Tracking automotive inventory across multiple dealer websites provides a powerful lens into market dynamics. By monitoring which vehicles enter and leave dealer stock, how long they sit on lots, and how pricing changes over their listing lifecycle, businesses can extract insights that drive better purchasing, pricing, and strategic decisions.

This article covers the technical and strategic aspects of building an automotive inventory tracking system that monitors dealer websites at scale using proxy infrastructure.

The Value of Inventory Tracking Data

For Dealerships

Understanding competitor inventory helps dealerships:

  • Identify gaps: Spot vehicle segments where competitors are understocked
  • Predict behavior: Recognize when competitors are likely to discount aging inventory
  • Plan acquisitions: Buy vehicles that fill market gaps before competitors
  • Benchmark performance: Compare your inventory turn rate against the market

For Automotive Platforms

Marketplaces and aggregator platforms use inventory tracking to:

  • Measure platform health: Track total active listings and new listing velocity
  • Detect fraud: Identify listings that reappear with manipulated details
  • Improve recommendations: Understand which vehicles sell fastest in each region
  • Support advertising: Sell data-driven insights to dealer advertisers

For Analysts and Investors

Automotive inventory data reveals:

  • Market supply trends: Rising or falling inventory levels by segment
  • Demand signals: Fast-selling vehicles indicate high demand
  • Regional variations: How inventory composition differs by geography
  • Seasonal patterns: Predictable inventory cycles throughout the year

Architecture of an Inventory Tracking System

Component Overview

[Scheduler] --> [Scraper Fleet] --> [Proxy Layer] --> [Target Dealer Sites]
                     |                                        |
                     v                                        v
              [Raw Data Store] --> [Change Detector] --> [Analytics Engine]
                                        |
                                        v
                                 [Alert System] --> [Dashboard]

The Scraper Fleet

Your scraper fleet consists of multiple specialized scrapers, each designed for a specific type of dealer website:

  • Template scrapers: For dealers using common website platforms like DealerSocket, VinSolutions, or CDK
  • Custom scrapers: For dealers with bespoke websites
  • Platform scrapers: For listings on Carousell, Mudah, SGCarMart, and other marketplaces
  • API scrapers: For dealers that expose inventory through APIs or data feeds

The Proxy Layer

The proxy layer is critical because dealer websites will block your scrapers if all requests come from the same IP addresses.

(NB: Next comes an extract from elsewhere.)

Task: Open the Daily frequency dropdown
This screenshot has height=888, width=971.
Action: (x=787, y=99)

DataResearchTools mobile proxies provide the foundation for reliable inventory tracking because:

  • Mobile IPs blend with the majority of legitimate traffic these sites receive
  • Geographic targeting ensures you access location-appropriate inventory
  • Session management supports the multi-page navigation required to capture full inventory
  • High IP rotation keeps your scraping fingerprint distributed
class InventoryProxyManager:
    def __init__(self, api_key):
        self.api_key = api_key
        self.endpoint = "proxy.dataresearchtools.com"

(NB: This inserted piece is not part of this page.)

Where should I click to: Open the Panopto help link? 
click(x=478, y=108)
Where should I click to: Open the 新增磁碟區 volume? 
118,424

    def get_proxy_for_dealer(self, dealer_country):
        return {
            "http": f"http://{self.api_key}:country-{dealer_country}-type-mobile@{self.endpoint}:8080",
            "https": f"http://{self.api_key}:country-{dealer_country}-type-mobile@{self.endpoint}:8080"
        }

Building the Inventory Scraper

Discovering Dealer Inventory Pages

Most dealer websites follow predictable URL patterns for their inventory:

INVENTORY_URL_PATTERNS = [
    "{domain}/inventory",
    "{domain}/used-cars",
    "{domain}/new-cars",
    "{domain}/vehicles",
    "{domain}/stock",
    "{domain}/cars-for-sale",
    "{domain}/pre-owned",
    "{domain}/certified-pre-owned",
]

def discover_inventory_page(dealer_domain, proxy):
    for pattern in INVENTORY_URL_PATTERNS:
        url = pattern.format(domain=dealer_domain)
        try:
            response = requests.head(url, proxies=proxy, timeout=10, allow_redirects=True)
            if response.status_code == 200:
                return url
        except:
            continue
    return None

Extracting Inventory Data

A generic inventory extractor that handles common dealer website structures:

class DealerInventoryExtractor:
    def __init__(self, proxy_manager):
        self.proxy_manager = proxy_manager

    def extract_inventory(self, dealer):
        proxy = self.proxy_manager.get_proxy_for_dealer(dealer["country"])

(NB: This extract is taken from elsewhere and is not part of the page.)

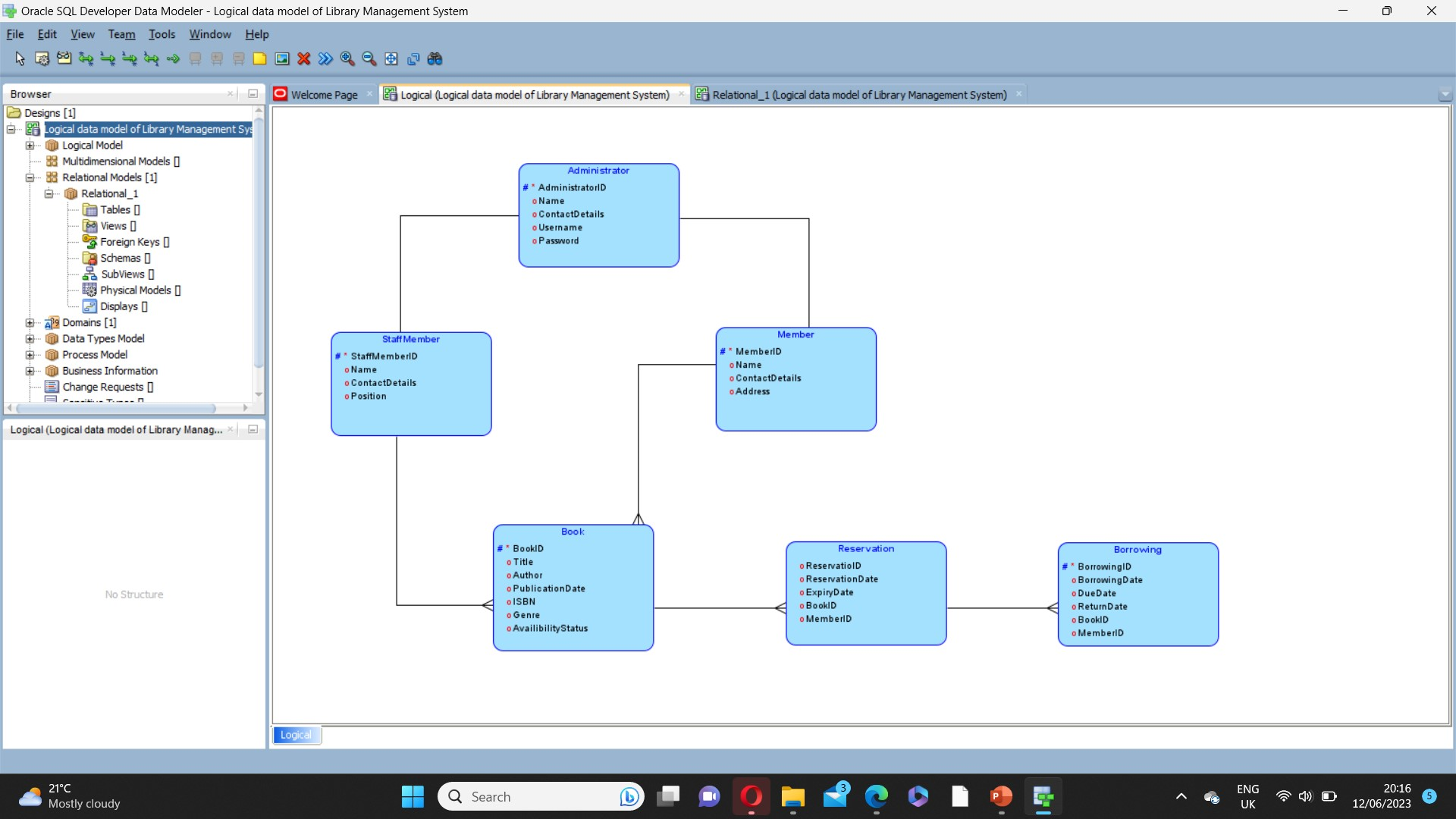Expand the Data Types Model node

(30, 339)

        session = requests.Session()
        session.proxies.update(proxy)
        session.headers.update({
            "User-Agent": get_random_mobile_ua(),
            "Accept-Language": "en-US,en;q=0.9"
        })

        inventory = []
        page = 1

        while True:
            url = self.build_page_url(dealer["inventory_url"], page)
            response = session.get(url, timeout=30)

            if response.status_code != 200:
                break

            page_vehicles = self.parse_inventory_page(response.text, dealer["parser_type"])

            if not page_vehicles:
                break

            inventory.extend(page_vehicles)
            page += 1
            time.sleep(random.uniform(2, 5))

        return inventory

    def parse_inventory_page(self, html, parser_type):
        soup = BeautifulSoup(html, 'html.parser')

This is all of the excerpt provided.